Work task – Using the material below, print a verbatim copy of every line from the one containing "The width and" through the one containing "Task: Click the Stream name input field", inclusive, and omit the pictures.

Information provided –
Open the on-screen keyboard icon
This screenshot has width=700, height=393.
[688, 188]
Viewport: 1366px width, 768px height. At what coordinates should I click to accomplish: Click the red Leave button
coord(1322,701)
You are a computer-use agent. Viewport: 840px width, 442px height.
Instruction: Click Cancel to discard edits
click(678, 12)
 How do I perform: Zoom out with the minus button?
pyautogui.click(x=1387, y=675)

* * *

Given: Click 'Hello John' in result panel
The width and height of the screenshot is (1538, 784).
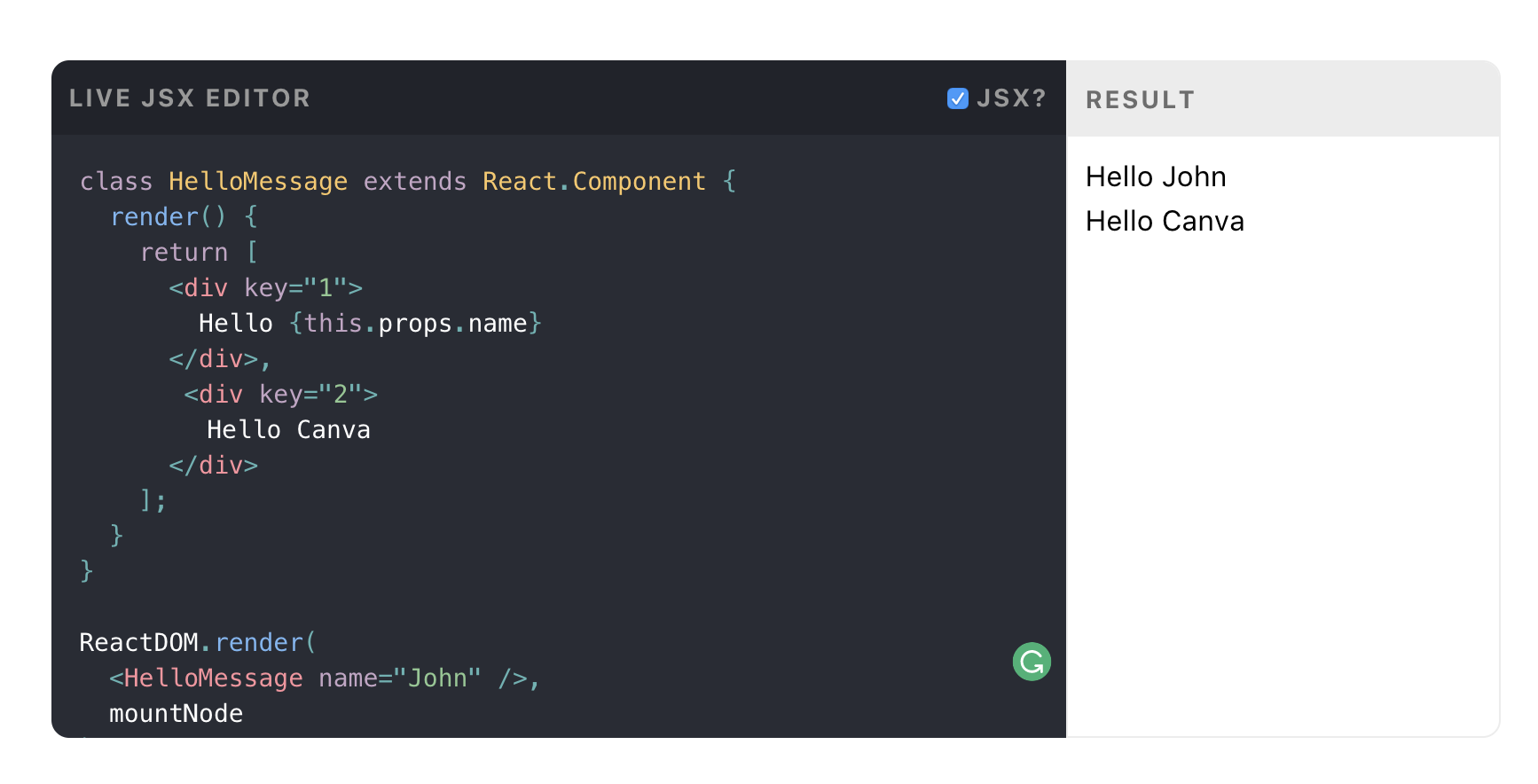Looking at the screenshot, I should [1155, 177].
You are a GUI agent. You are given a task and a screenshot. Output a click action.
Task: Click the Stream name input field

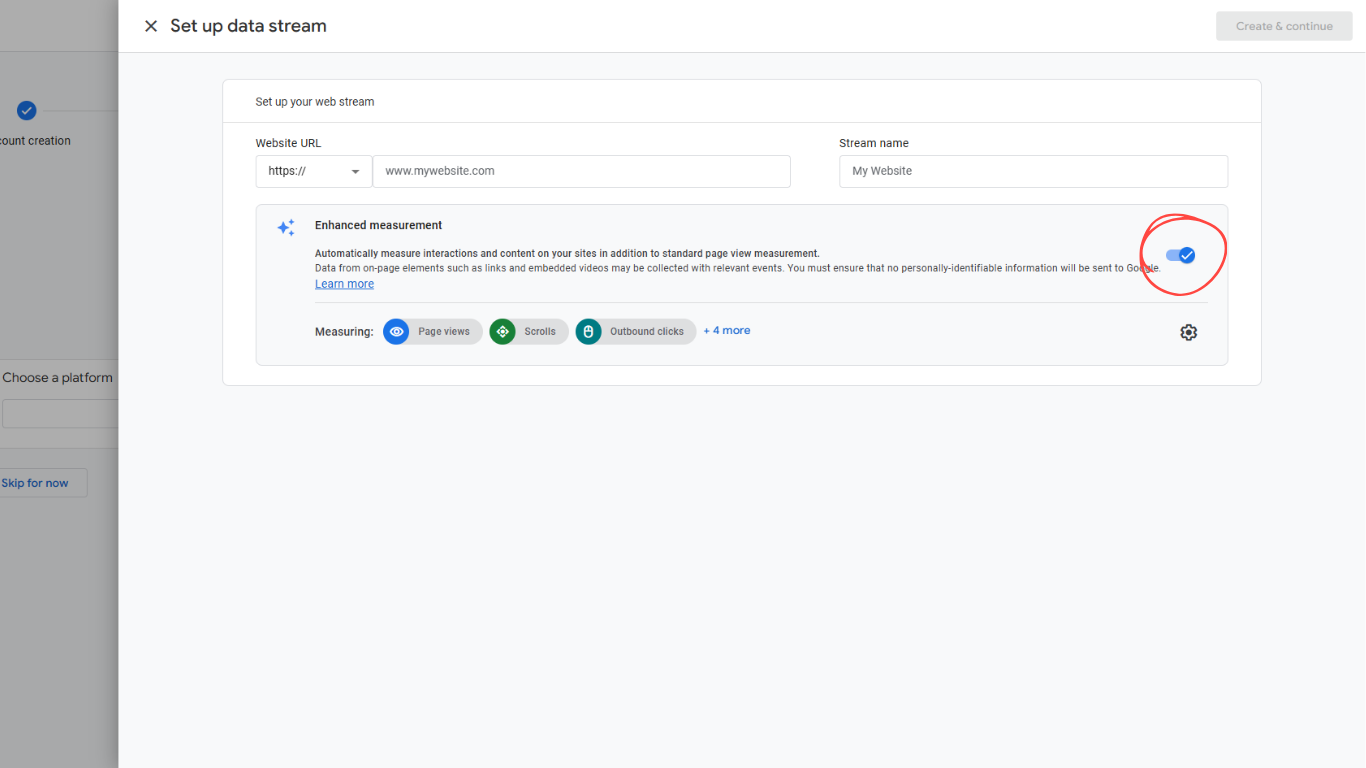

---

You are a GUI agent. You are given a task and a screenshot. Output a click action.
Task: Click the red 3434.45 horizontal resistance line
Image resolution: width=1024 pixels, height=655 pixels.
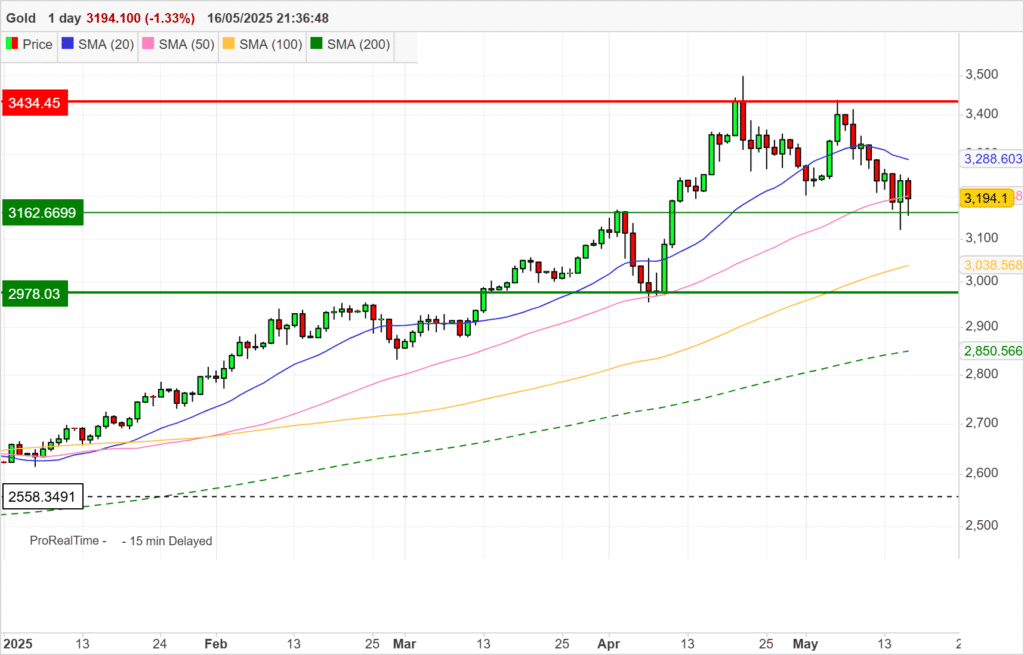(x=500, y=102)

Task result –
The width and height of the screenshot is (1538, 784).
Looking at the screenshot, I should [1155, 177].
You are a GUI agent. You are given a task and a screenshot. Output a click action.
Task: Click the Stream name input field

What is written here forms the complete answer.